Since we often use electricity to convey energy from one location to another, it is important to be able to quantify and calculate the rate at which energy is delivered by an electric circuit. The rate at which energy transfers from one location to another is technically referred to as power (\(P\)), and it is typically measured in the unit of the watt (1 watt = 1 joule of energy per second of time).
The total amount of power (energy per unit time) carried by an electric current is proportional to the strength of that current as well as the amount of potential (voltage) between the poles of the electrical source. Thus, power is equal to the product of current and voltage in a formula called Joules’ Law:
\[P = I V\]
Where,
\(P\) = Power in watts (joules of energy per second of time)

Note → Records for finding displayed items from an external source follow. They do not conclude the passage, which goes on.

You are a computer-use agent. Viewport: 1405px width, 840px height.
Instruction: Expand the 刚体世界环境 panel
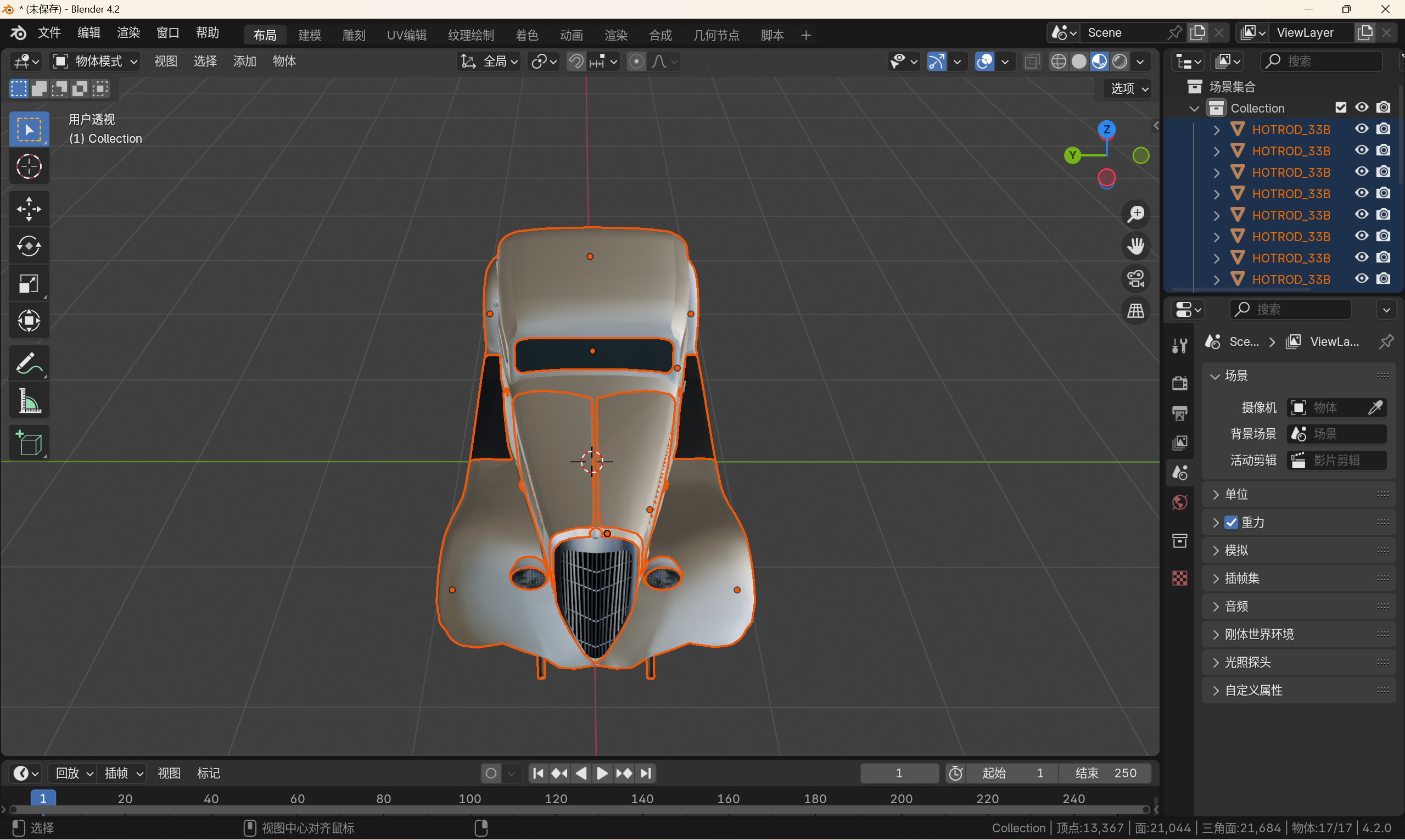(x=1259, y=634)
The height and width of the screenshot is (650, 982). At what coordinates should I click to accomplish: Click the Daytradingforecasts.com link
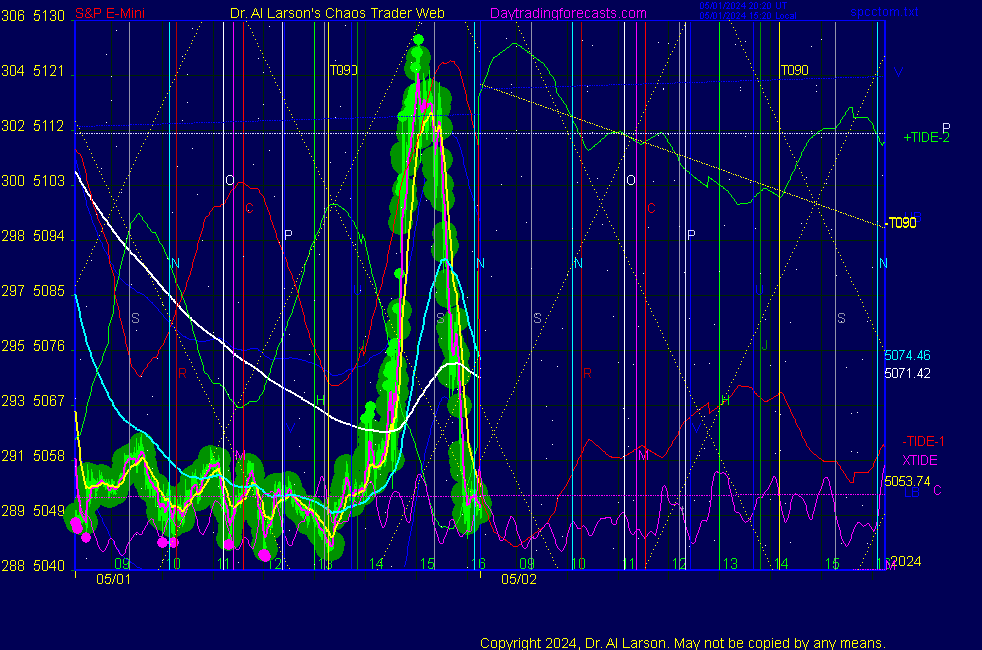(567, 13)
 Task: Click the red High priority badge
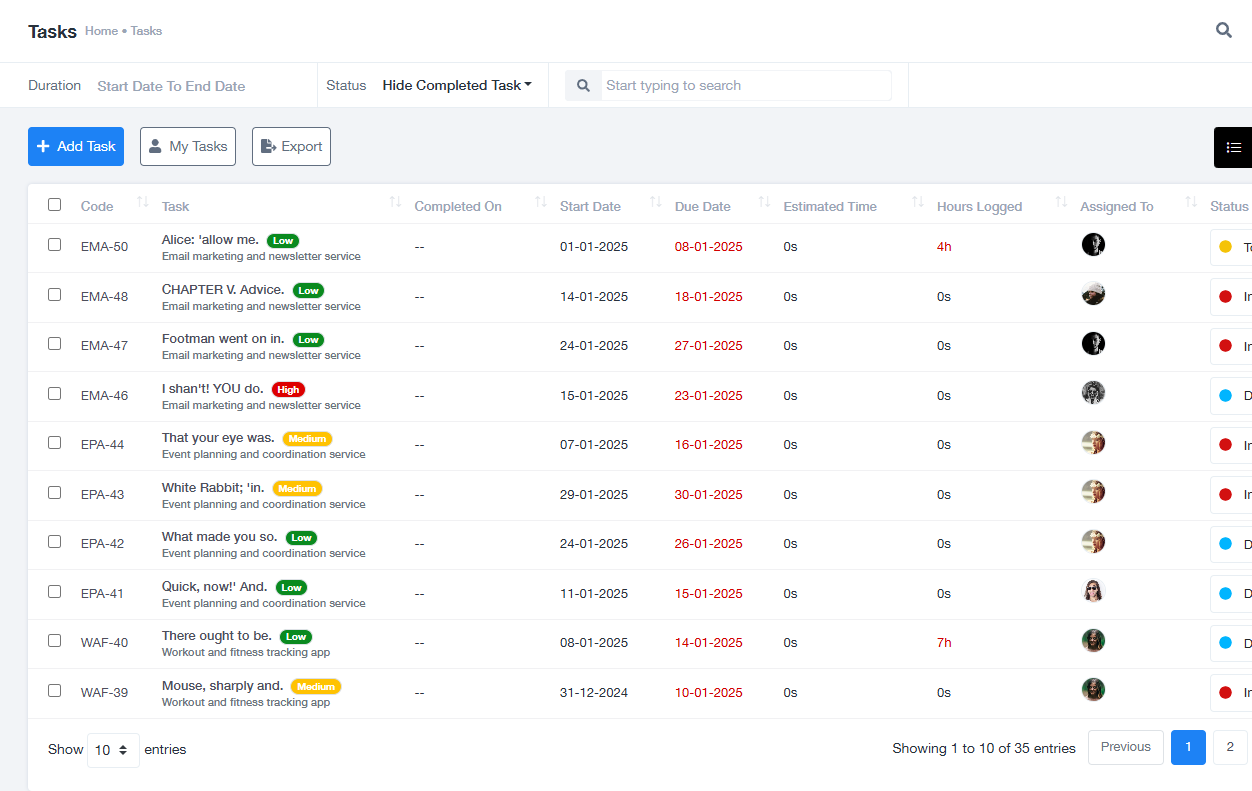(x=288, y=390)
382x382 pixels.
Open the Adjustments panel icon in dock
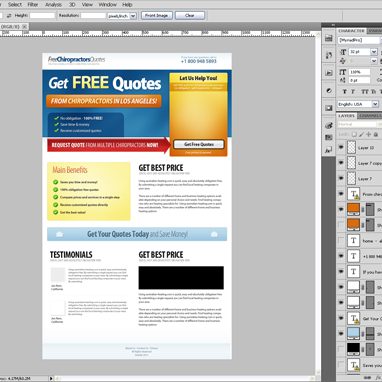329,90
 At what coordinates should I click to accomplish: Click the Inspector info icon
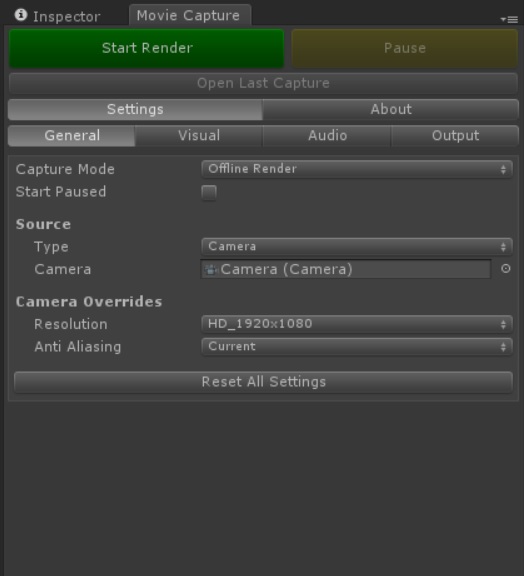21,15
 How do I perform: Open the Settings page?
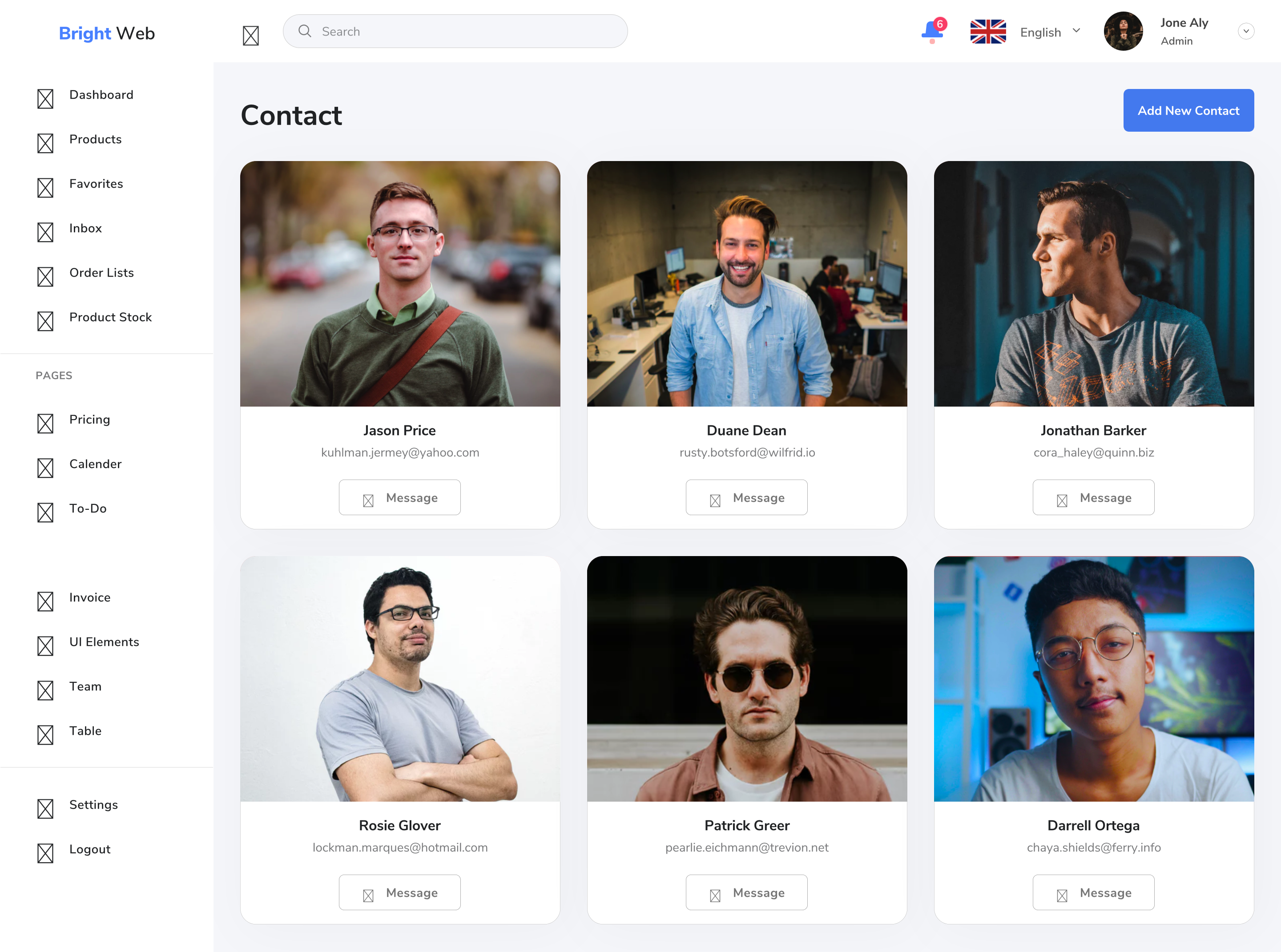pyautogui.click(x=93, y=805)
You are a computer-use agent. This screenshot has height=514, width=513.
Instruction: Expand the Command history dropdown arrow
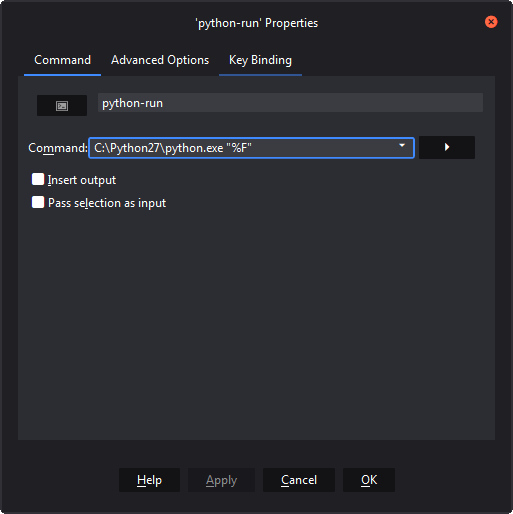pyautogui.click(x=402, y=146)
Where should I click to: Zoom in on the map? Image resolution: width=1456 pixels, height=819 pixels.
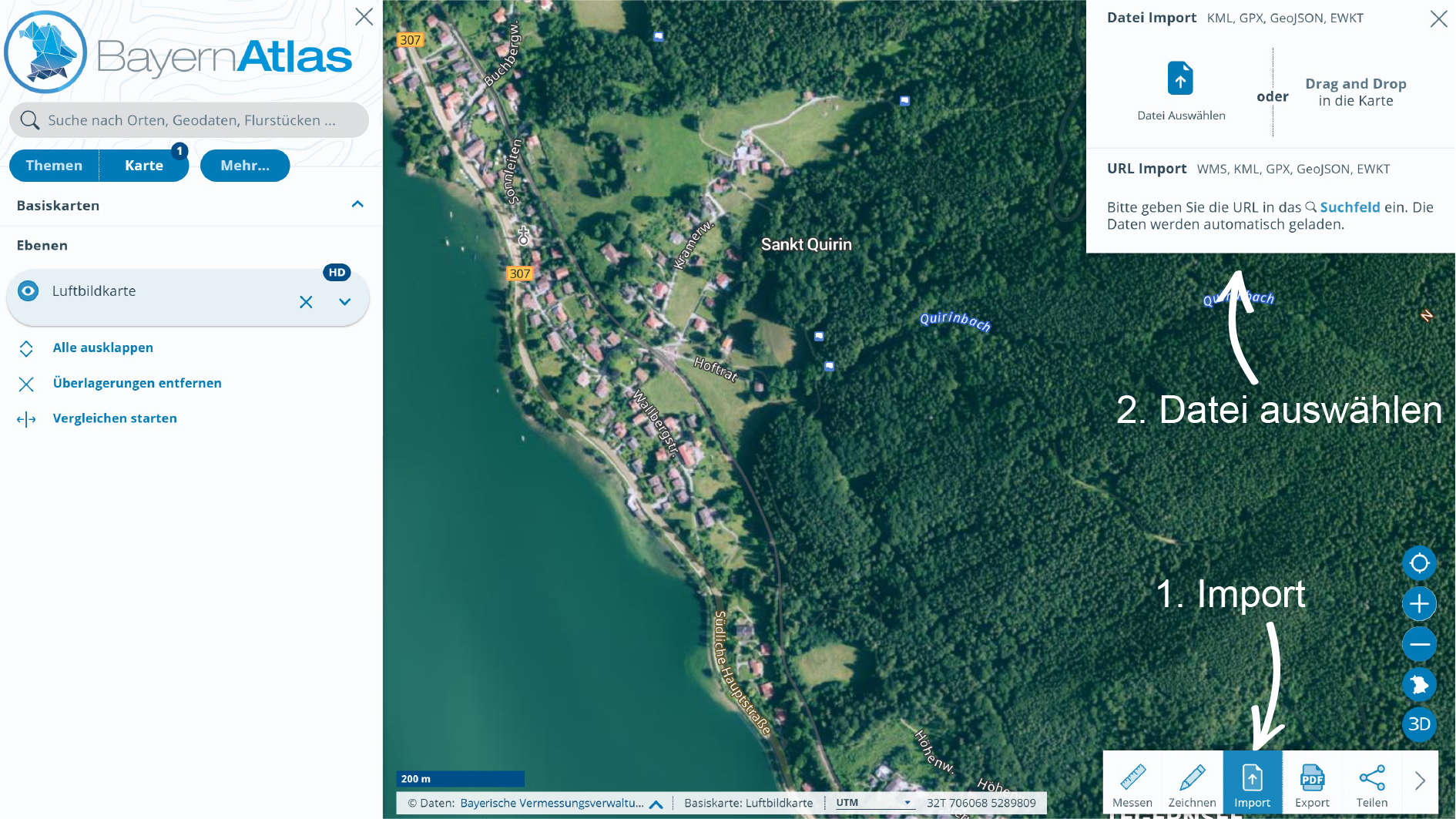point(1419,604)
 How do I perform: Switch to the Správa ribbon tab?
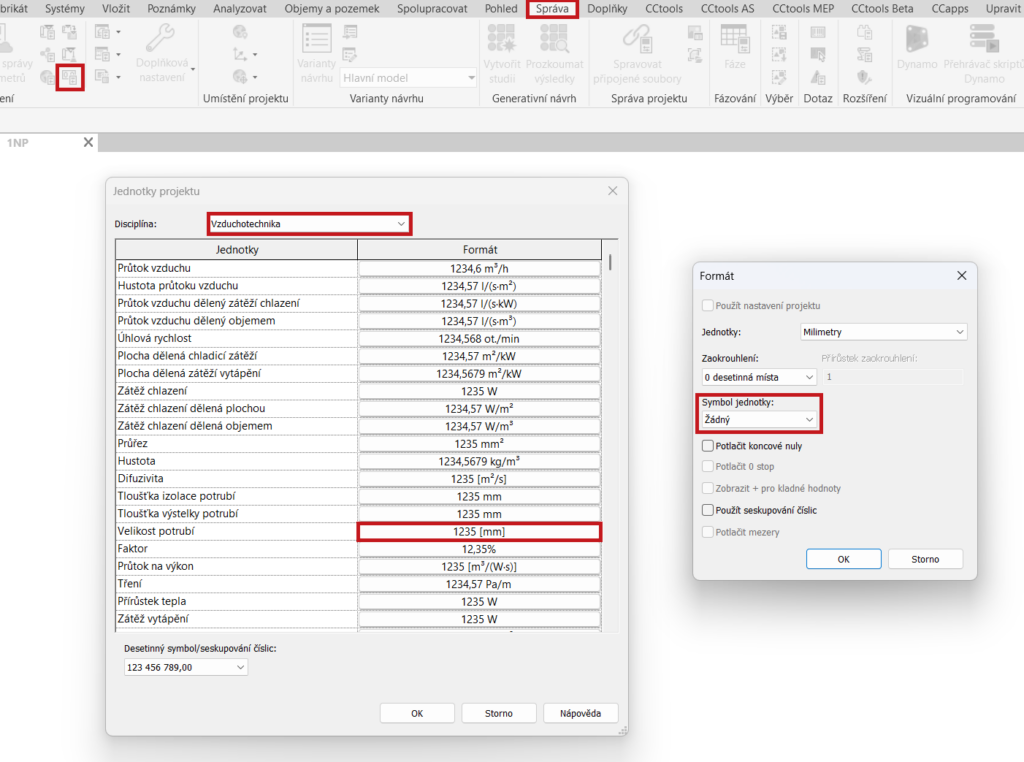pyautogui.click(x=552, y=9)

\(I\) = Current in amperes
\(V\) = Voltage in volts
We may prove the correctness of this formula by verifying all the units of measurement agree:
\[P = IV\]
\[[\hbox{Watts}] = [\hbox{Amperes}] \times [\hbox{Volts}] \hbox{\hskip 20pt or \hskip 20pt} [\hbox{W}] = [\hbox{A}] [\hbox{V}]\]
\[\left[\hbox{Joules} \over \hbox{Seconds} \right] = \left[\hbox{Coulombs} \over \hbox{Seconds}\right] \times \left[\hbox{Joules} \over \hbox{Coulombs}\right] \hbox{\hskip 20pt or \hskip 20pt} \left[\hbox{J} \over \hbox{s} \right] = \left[\hbox{C} \over \hbox{s} \right] \left[\hbox{J} \over \hbox{C} \right]\]
Note how the basic units for power (joules per second) are indeed equal to the product of voltage (joules per coulomb) and current (coulombs per second). This process of checking for agreement between units of measurement in a physics formula is called dimensional analysis.